于是我们需要Hack:使用tf.contrib.seq2seq.CustomHelper,传入三个函数:
initial_fn():第一个时间点的输入。
sample_fn():如何从logit到确定的某个固定的类别id。
next_inputs_fn():确定一般的时间点的输入。
# 传给CustomHelper的三个函数
# 初始化inputs和finished
def initial_fn():
# all False at the initial step
initial_finished = (0 >= self.decoder_seq_length)
return (initial_finished, self.start_inputs)

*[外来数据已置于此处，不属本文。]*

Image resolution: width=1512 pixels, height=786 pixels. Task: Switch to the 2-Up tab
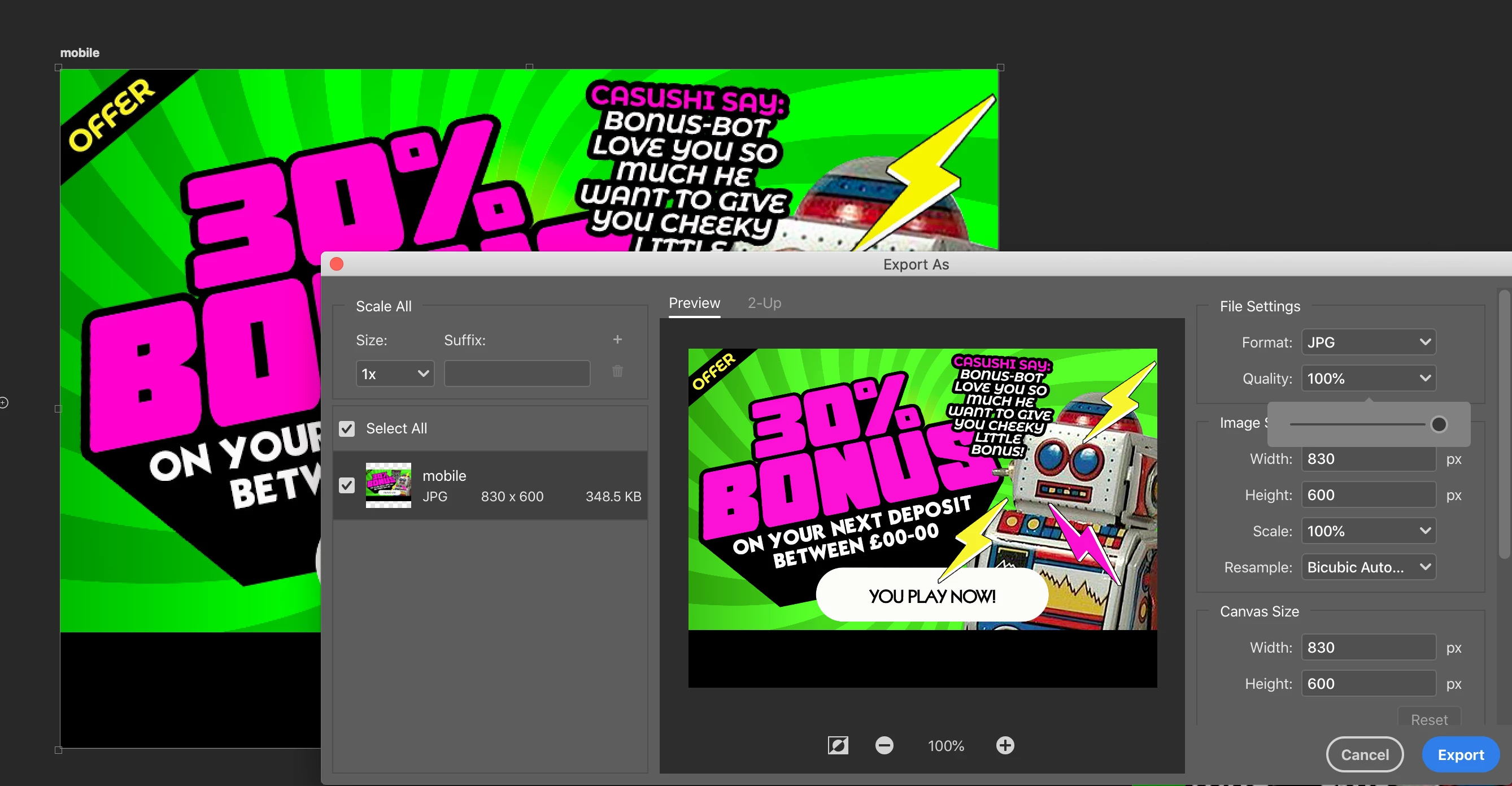tap(764, 303)
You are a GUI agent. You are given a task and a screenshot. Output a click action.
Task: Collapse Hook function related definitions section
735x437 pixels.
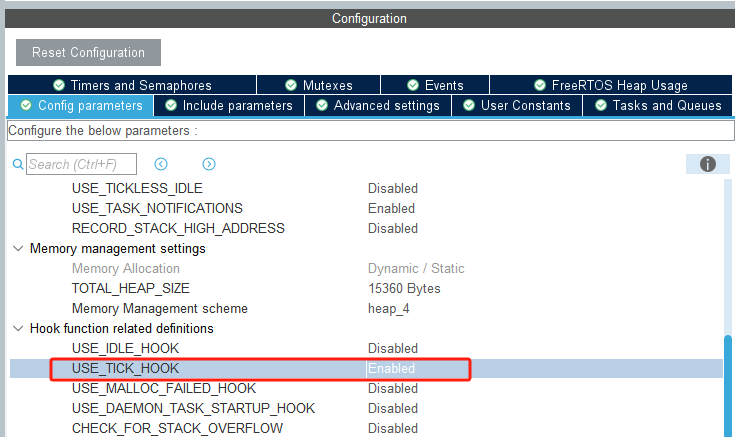click(x=17, y=328)
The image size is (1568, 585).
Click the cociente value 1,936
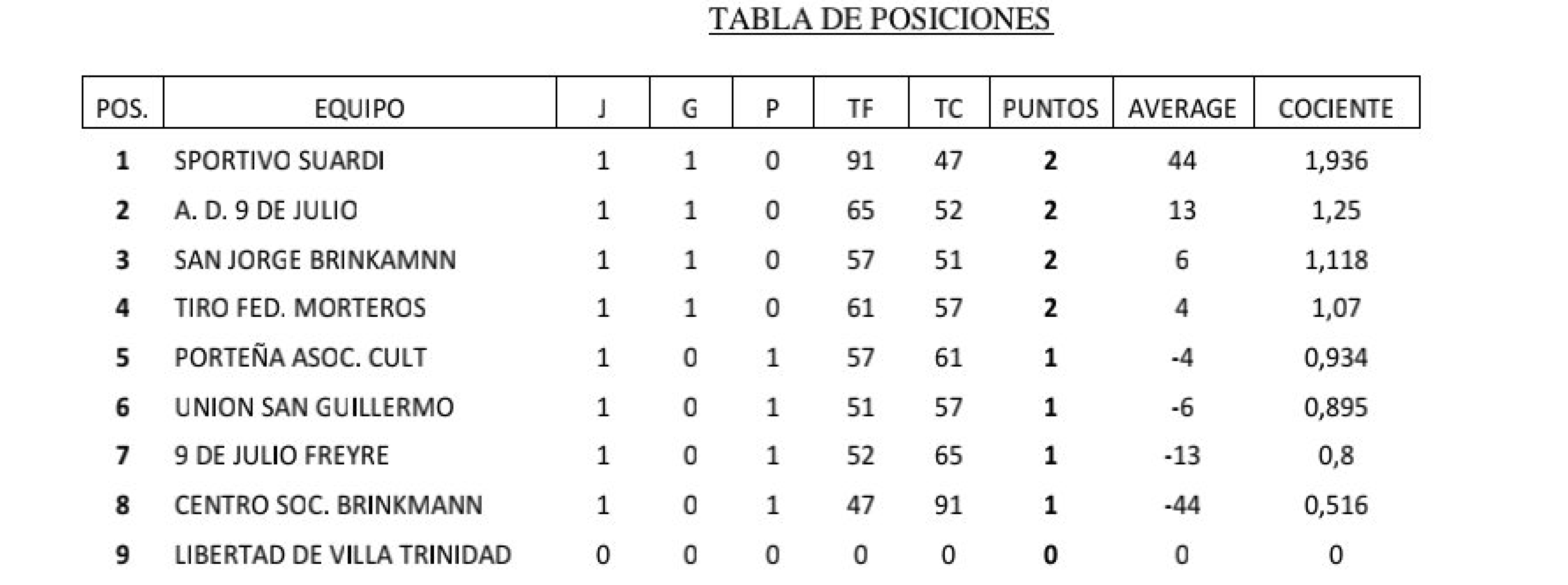(1336, 161)
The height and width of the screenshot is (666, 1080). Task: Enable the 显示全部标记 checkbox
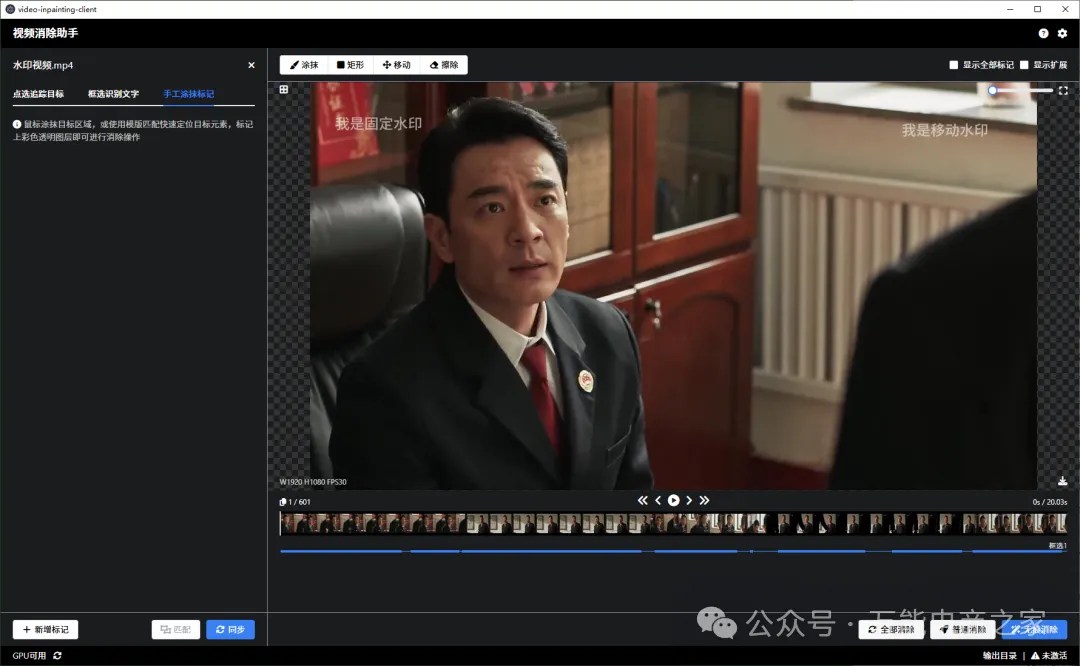tap(954, 65)
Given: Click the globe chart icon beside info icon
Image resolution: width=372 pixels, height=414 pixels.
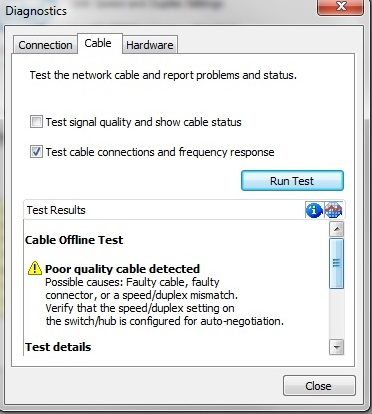Looking at the screenshot, I should pyautogui.click(x=333, y=210).
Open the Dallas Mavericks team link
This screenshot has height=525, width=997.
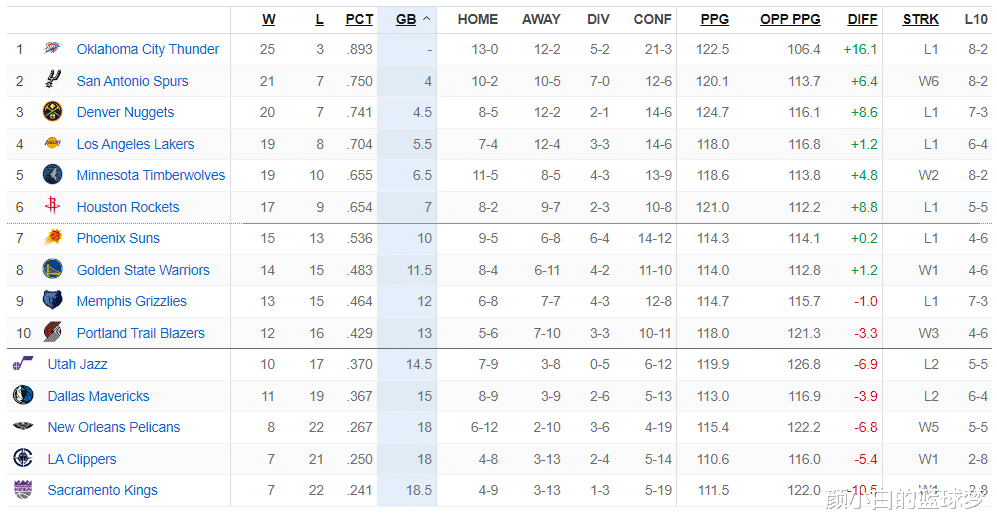tap(98, 396)
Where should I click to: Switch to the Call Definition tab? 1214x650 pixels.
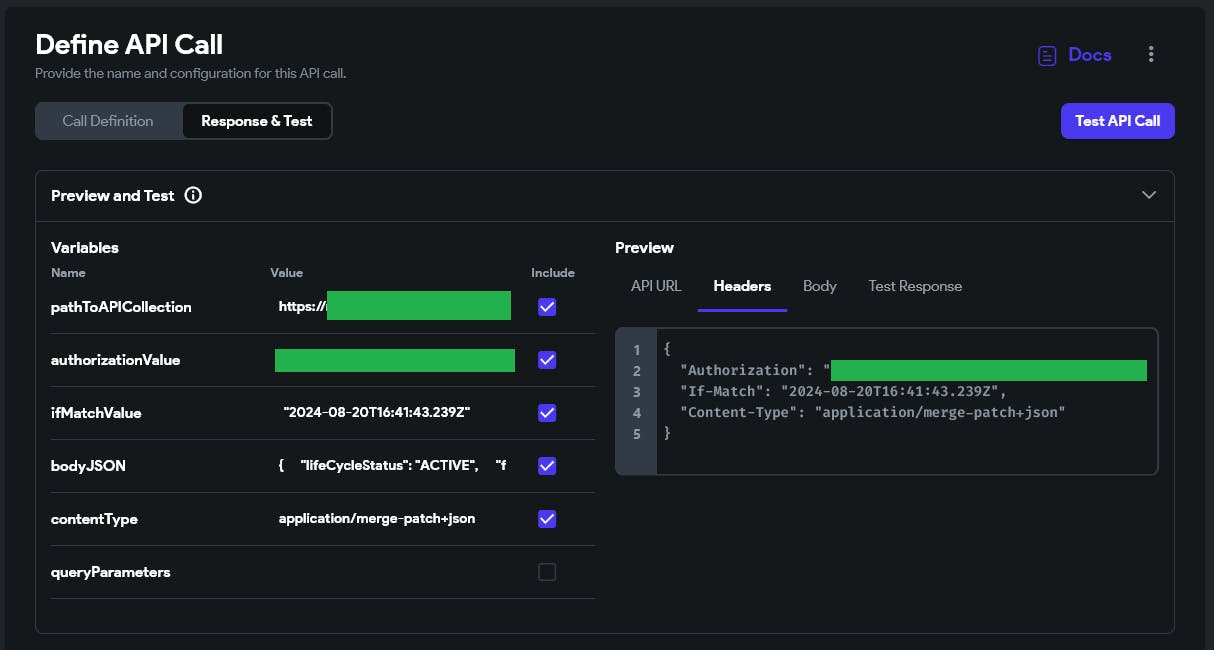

def sample_fn(time, outputs, state):
# del time, state # unused by sample_fn
# 使用argmax函数取出outputs中的最大值
sample_ids = tf.cast(tf.argmax(outputs, axis=-1), dtype=tf.int32)
return sample_ids
def next_inputs_fn(time, outputs, state, sample_ids):
# 上一个时间节点上的输出类别,获取embedding再作为下一个时间节点的输入
next_input = tf.nn.embedding_lookup(decoder_embedding, sample_ids)
time += 1 # next time 为输入time + 1,否者会造成logits多出一个time step
# this operation produces boolean tensor of [batch_size]
elements_finished = (time >= self.decoder_seq_length)
# -> boolean scalar,标记整个batch已经结束
all_finished = tf.reduce_all(elements_finished)
# If finished, the next_inputs value doesn't matter
next_inputs = tf.cond(all_finished, lambda: self.start_inputs, lambda: next_input)
return elements_finished, next_inputs, state
# 自定义helper使用
helper = CustomHelper(initial_fn, sample_fn, next_inputs_fn)